### DATA

—————

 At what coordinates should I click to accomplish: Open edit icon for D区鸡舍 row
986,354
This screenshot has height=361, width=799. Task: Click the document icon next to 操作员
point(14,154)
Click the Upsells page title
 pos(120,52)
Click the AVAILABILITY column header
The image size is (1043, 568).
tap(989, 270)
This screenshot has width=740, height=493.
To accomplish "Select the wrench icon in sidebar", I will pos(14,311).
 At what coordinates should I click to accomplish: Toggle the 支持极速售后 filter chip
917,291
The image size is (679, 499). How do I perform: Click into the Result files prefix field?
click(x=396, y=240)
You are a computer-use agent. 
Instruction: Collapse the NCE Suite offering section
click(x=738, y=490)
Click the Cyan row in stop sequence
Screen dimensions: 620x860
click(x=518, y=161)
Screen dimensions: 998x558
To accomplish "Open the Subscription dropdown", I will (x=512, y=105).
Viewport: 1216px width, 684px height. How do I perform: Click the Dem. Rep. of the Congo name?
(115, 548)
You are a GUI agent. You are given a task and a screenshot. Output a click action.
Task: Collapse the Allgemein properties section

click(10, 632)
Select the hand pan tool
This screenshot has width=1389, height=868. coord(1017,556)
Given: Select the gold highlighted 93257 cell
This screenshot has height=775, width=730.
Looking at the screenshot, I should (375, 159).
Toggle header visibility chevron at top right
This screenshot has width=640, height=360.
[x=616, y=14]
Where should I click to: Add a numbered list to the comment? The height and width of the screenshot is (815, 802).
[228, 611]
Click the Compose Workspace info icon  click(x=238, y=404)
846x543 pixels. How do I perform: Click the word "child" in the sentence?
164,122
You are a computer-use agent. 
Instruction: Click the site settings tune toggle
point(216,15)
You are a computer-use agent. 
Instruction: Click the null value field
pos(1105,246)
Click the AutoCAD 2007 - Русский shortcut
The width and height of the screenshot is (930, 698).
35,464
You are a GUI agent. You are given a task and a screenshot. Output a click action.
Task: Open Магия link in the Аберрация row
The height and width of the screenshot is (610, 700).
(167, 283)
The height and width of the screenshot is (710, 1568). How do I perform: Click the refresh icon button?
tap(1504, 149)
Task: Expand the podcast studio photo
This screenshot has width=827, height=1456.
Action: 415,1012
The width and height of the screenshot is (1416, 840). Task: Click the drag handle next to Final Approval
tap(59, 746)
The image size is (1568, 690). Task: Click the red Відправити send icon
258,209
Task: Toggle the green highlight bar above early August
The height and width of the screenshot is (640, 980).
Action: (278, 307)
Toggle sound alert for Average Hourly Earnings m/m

—————

### TASK DIRECTIONS
The records must be given again in full, exactly as shown.

### ANSWER FOR THE TASK
 At what coordinates should I click to accomplish: Open edit icon for D区鸡舍 row
986,354
This screenshot has height=361, width=799. Task: Click the document icon next to 操作员
point(14,154)
Click the Upsells page title
 pos(120,52)
Click the AVAILABILITY column header
The image size is (1043, 568).
tap(989, 270)
This screenshot has width=740, height=493.
To accomplish "Select the wrench icon in sidebar", I will pos(14,311).
 At what coordinates should I click to accomplish: Toggle the 支持极速售后 filter chip
917,291
The image size is (679, 499). How do I perform: Click into the Result files prefix field?
click(x=396, y=240)
You are a computer-use agent. 
Instruction: Collapse the NCE Suite offering section
click(x=738, y=490)
Click the Cyan row in stop sequence
Screen dimensions: 620x860
click(x=518, y=161)
Screen dimensions: 998x558
To accomplish "Open the Subscription dropdown", I will (x=512, y=105).
Viewport: 1216px width, 684px height. How do I perform: Click the Dem. Rep. of the Congo name?
(115, 548)
You are a GUI agent. You are given a task and a screenshot. Output a click action.
Task: Collapse the Allgemein properties section

click(10, 632)
Select the hand pan tool
This screenshot has width=1389, height=868. coord(1017,556)
Given: Select the gold highlighted 93257 cell
This screenshot has height=775, width=730.
Looking at the screenshot, I should (375, 159).
Toggle header visibility chevron at top right
This screenshot has width=640, height=360.
[x=616, y=14]
Where should I click to: Add a numbered list to the comment? The height and width of the screenshot is (815, 802).
[228, 611]
Click the Compose Workspace info icon  click(x=238, y=404)
846x543 pixels. How do I perform: Click the word "child" in the sentence?
164,122
You are a computer-use agent. 
Instruction: Click the site settings tune toggle
point(216,15)
You are a computer-use agent. 
Instruction: Click the null value field
pos(1105,246)
Click the AutoCAD 2007 - Русский shortcut
The width and height of the screenshot is (930, 698).
35,464
You are a GUI agent. You are given a task and a screenshot. Output a click action.
Task: Open Магия link in the Аберрация row
The height and width of the screenshot is (610, 700).
(167, 283)
The height and width of the screenshot is (710, 1568). How do I perform: Click the refresh icon button?
tap(1504, 149)
Task: Expand the podcast studio photo
This screenshot has width=827, height=1456.
Action: 415,1012
The width and height of the screenshot is (1416, 840). Task: Click the drag handle next to Final Approval
tap(59, 746)
The image size is (1568, 690). Task: Click the red Відправити send icon
258,209
Task: Toggle the green highlight bar above early August
The height and width of the screenshot is (640, 980).
Action: (278, 307)
Toggle sound alert for Average Hourly Earnings m/m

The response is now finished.